**YOUR INSTRUCTIONS**
Reproduce each line of the entries that carries "field".

[Stored records]
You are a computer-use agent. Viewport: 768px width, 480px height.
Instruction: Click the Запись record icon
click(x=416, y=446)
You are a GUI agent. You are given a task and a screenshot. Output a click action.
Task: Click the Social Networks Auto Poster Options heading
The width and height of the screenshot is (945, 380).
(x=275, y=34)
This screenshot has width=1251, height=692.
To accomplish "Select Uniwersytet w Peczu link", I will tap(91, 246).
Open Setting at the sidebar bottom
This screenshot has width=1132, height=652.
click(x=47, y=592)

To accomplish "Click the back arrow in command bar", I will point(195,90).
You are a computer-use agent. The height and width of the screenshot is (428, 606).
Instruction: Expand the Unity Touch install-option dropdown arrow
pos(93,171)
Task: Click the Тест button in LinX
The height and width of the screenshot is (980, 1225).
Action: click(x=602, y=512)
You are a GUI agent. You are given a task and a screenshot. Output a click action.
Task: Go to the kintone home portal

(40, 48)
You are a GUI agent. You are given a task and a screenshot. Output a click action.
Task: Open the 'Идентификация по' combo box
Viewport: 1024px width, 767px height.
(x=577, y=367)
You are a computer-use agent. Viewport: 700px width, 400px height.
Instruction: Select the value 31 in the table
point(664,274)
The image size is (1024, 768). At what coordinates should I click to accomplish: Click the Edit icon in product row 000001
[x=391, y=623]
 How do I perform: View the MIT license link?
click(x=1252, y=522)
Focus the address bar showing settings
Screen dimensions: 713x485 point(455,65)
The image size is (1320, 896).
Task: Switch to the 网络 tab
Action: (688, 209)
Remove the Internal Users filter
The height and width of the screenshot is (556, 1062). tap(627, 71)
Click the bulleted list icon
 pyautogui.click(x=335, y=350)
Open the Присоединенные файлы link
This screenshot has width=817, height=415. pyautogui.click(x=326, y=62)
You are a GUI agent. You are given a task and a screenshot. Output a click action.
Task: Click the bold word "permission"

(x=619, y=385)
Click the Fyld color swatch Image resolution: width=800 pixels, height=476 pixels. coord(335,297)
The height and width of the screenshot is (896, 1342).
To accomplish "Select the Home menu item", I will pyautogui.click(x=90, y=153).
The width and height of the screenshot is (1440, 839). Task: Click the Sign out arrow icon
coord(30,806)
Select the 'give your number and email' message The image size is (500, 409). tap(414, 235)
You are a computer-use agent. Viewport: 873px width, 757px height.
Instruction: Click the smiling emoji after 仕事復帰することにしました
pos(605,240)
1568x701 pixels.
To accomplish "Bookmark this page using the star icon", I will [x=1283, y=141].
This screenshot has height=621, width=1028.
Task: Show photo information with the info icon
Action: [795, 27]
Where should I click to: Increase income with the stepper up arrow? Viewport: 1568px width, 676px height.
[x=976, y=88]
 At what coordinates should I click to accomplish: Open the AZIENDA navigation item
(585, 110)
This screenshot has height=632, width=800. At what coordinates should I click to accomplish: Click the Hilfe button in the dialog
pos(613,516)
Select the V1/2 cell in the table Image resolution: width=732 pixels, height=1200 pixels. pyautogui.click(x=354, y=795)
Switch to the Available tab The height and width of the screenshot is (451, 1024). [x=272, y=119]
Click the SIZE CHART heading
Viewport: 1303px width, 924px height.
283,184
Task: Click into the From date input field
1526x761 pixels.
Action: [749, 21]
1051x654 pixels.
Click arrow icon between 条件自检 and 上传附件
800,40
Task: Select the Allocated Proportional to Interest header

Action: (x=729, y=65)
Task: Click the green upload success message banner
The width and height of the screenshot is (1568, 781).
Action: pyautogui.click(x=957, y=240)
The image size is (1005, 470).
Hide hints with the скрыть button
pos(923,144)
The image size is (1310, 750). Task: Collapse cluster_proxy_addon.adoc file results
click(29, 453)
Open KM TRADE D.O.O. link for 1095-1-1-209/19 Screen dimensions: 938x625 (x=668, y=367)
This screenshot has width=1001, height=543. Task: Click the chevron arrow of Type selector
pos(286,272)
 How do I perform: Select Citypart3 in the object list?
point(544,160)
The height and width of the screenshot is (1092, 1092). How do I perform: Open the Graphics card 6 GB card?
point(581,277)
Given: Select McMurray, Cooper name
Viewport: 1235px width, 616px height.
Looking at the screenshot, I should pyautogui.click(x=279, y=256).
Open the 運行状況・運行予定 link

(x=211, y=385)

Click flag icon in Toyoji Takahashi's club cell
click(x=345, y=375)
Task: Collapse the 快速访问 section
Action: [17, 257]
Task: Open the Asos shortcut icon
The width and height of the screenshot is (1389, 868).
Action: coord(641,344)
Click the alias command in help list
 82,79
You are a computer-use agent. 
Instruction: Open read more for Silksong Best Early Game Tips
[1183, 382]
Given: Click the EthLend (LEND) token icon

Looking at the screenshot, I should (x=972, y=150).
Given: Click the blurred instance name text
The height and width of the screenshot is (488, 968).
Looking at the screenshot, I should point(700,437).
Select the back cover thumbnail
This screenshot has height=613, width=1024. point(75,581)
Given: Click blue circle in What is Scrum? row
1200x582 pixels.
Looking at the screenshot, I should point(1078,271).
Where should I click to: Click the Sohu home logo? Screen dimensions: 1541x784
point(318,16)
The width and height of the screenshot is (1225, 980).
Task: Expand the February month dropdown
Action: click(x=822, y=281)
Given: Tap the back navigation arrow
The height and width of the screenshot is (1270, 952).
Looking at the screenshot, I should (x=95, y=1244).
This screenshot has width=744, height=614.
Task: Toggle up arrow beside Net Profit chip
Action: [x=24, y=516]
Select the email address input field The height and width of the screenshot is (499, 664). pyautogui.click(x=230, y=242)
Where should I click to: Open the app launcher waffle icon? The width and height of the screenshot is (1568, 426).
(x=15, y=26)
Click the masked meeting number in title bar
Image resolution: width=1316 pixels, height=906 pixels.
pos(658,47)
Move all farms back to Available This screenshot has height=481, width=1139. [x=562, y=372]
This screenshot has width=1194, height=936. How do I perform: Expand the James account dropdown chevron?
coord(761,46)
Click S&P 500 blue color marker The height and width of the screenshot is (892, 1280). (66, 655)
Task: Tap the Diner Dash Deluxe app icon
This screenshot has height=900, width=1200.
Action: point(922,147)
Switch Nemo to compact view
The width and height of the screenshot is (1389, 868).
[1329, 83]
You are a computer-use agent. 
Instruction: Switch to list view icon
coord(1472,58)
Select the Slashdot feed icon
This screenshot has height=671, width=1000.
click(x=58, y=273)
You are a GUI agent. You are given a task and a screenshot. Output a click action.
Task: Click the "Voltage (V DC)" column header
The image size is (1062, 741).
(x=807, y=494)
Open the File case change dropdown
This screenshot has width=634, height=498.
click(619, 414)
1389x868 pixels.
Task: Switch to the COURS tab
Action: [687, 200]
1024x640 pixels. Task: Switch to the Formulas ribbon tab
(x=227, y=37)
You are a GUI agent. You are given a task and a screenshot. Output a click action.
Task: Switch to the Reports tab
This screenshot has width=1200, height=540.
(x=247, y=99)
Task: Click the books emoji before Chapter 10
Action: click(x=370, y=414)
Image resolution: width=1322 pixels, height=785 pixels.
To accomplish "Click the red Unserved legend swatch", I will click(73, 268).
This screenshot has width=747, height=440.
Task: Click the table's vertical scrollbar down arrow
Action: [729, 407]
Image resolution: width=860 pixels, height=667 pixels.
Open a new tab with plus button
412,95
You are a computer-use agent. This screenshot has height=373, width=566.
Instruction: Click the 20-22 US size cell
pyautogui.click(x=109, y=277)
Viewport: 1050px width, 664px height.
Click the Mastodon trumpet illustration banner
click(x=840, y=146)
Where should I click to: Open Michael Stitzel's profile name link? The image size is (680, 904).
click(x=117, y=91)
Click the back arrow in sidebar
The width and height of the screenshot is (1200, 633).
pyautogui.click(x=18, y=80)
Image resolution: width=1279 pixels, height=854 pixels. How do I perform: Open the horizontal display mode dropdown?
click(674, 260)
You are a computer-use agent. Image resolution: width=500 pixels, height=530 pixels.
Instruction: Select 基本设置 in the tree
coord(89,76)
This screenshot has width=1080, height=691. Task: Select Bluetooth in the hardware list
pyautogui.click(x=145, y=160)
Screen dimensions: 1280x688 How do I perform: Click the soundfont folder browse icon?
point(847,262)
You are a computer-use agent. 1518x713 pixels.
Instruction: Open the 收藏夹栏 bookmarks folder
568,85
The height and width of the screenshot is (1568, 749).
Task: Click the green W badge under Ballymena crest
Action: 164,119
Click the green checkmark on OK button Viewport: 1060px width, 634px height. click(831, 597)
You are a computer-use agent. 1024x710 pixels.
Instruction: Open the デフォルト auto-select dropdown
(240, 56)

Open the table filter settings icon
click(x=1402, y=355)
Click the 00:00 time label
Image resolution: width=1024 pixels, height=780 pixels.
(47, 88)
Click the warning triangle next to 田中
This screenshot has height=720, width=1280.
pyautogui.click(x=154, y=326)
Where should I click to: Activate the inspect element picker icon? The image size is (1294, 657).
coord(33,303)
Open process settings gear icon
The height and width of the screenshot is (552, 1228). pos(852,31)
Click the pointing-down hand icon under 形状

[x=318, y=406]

**ANSWER TO THIS PROBLEM**
Task: Click into the From date input field
Select the email address input field The height and width of the screenshot is (499, 664). pyautogui.click(x=230, y=242)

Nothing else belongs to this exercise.